__EXERCISE__:
When you reproduce the listing below, keep every entry exactly as written.

--- --- ---

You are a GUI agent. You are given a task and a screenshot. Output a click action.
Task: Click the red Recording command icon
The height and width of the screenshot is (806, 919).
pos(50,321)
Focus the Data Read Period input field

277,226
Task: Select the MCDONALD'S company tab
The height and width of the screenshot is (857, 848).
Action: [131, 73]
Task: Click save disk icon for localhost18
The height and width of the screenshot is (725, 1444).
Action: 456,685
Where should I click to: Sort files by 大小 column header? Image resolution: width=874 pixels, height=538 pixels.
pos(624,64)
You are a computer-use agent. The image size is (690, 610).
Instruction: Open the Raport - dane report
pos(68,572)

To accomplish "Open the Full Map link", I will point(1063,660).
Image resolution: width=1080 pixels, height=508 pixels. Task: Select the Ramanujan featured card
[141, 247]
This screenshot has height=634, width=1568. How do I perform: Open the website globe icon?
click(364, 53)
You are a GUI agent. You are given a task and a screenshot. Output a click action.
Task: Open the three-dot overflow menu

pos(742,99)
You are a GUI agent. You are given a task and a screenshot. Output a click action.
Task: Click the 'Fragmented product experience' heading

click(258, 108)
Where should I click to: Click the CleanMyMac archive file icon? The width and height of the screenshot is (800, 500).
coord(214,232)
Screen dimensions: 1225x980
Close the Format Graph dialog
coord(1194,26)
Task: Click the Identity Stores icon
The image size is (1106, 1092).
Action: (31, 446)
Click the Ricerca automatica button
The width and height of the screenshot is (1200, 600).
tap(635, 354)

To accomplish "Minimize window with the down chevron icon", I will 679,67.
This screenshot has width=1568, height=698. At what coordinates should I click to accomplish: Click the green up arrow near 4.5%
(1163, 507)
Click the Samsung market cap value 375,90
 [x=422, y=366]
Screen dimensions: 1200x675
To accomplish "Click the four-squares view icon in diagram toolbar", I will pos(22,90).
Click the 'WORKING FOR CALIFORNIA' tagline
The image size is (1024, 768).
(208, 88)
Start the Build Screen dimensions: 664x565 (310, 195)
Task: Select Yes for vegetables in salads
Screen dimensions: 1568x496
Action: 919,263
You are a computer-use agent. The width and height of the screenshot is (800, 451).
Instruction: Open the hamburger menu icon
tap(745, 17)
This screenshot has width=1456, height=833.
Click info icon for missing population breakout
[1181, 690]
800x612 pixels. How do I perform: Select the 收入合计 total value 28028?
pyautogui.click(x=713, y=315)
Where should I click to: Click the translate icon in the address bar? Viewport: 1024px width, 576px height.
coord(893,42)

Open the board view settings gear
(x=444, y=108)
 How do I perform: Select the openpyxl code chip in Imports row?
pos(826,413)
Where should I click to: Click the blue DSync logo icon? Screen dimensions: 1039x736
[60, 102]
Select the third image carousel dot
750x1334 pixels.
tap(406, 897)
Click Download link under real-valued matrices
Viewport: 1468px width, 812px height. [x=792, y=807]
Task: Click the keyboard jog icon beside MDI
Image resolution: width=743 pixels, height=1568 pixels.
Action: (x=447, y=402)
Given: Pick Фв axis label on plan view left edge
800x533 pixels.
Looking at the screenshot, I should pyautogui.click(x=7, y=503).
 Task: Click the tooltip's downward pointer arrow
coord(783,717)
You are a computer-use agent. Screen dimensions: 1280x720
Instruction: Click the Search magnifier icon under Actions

--- --- ---

__TASK OUTPUT__:
You are a GUI agent. You are given a task and a screenshot. Output a click action.
Task: Click the red Recording command icon
The height and width of the screenshot is (806, 919).
pos(50,321)
Focus the Data Read Period input field

277,226
Task: Select the MCDONALD'S company tab
The height and width of the screenshot is (857, 848).
Action: [131, 73]
Task: Click save disk icon for localhost18
The height and width of the screenshot is (725, 1444).
Action: 456,685
Where should I click to: Sort files by 大小 column header? Image resolution: width=874 pixels, height=538 pixels.
pos(624,64)
You are a computer-use agent. The image size is (690, 610).
Instruction: Open the Raport - dane report
pos(68,572)

To accomplish "Open the Full Map link", I will point(1063,660).
Image resolution: width=1080 pixels, height=508 pixels. Task: Select the Ramanujan featured card
[141, 247]
This screenshot has height=634, width=1568. How do I perform: Open the website globe icon?
click(364, 53)
You are a GUI agent. You are given a task and a screenshot. Output a click action.
Task: Open the three-dot overflow menu

pos(742,99)
You are a GUI agent. You are given a task and a screenshot. Output a click action.
Task: Click the 'Fragmented product experience' heading

click(258, 108)
Where should I click to: Click the CleanMyMac archive file icon? The width and height of the screenshot is (800, 500).
coord(214,232)
Screen dimensions: 1225x980
Close the Format Graph dialog
coord(1194,26)
Task: Click the Identity Stores icon
The image size is (1106, 1092).
Action: (31, 446)
Click the Ricerca automatica button
The width and height of the screenshot is (1200, 600).
tap(635, 354)

To accomplish "Minimize window with the down chevron icon", I will 679,67.
This screenshot has width=1568, height=698. At what coordinates should I click to accomplish: Click the green up arrow near 4.5%
(1163, 507)
Click the Samsung market cap value 375,90
 [x=422, y=366]
Screen dimensions: 1200x675
To accomplish "Click the four-squares view icon in diagram toolbar", I will pos(22,90).
Click the 'WORKING FOR CALIFORNIA' tagline
The image size is (1024, 768).
(208, 88)
Start the Build Screen dimensions: 664x565 (310, 195)
Task: Select Yes for vegetables in salads
Screen dimensions: 1568x496
Action: 919,263
You are a computer-use agent. The width and height of the screenshot is (800, 451).
Instruction: Open the hamburger menu icon
tap(745, 17)
This screenshot has width=1456, height=833.
Click info icon for missing population breakout
[1181, 690]
800x612 pixels. How do I perform: Select the 收入合计 total value 28028?
pyautogui.click(x=713, y=315)
Where should I click to: Click the translate icon in the address bar? Viewport: 1024px width, 576px height.
coord(893,42)

Open the board view settings gear
(x=444, y=108)
 How do I perform: Select the openpyxl code chip in Imports row?
pos(826,413)
Where should I click to: Click the blue DSync logo icon? Screen dimensions: 1039x736
[60, 102]
Select the third image carousel dot
750x1334 pixels.
tap(406, 897)
Click Download link under real-valued matrices
Viewport: 1468px width, 812px height. [x=792, y=807]
Task: Click the keyboard jog icon beside MDI
Image resolution: width=743 pixels, height=1568 pixels.
Action: (x=447, y=402)
Given: Pick Фв axis label on plan view left edge
800x533 pixels.
Looking at the screenshot, I should pyautogui.click(x=7, y=503).
 Task: Click the tooltip's downward pointer arrow
coord(783,717)
You are a computer-use agent. Screen dimensions: 1280x720
Instruction: Click the Search magnifier icon under Actions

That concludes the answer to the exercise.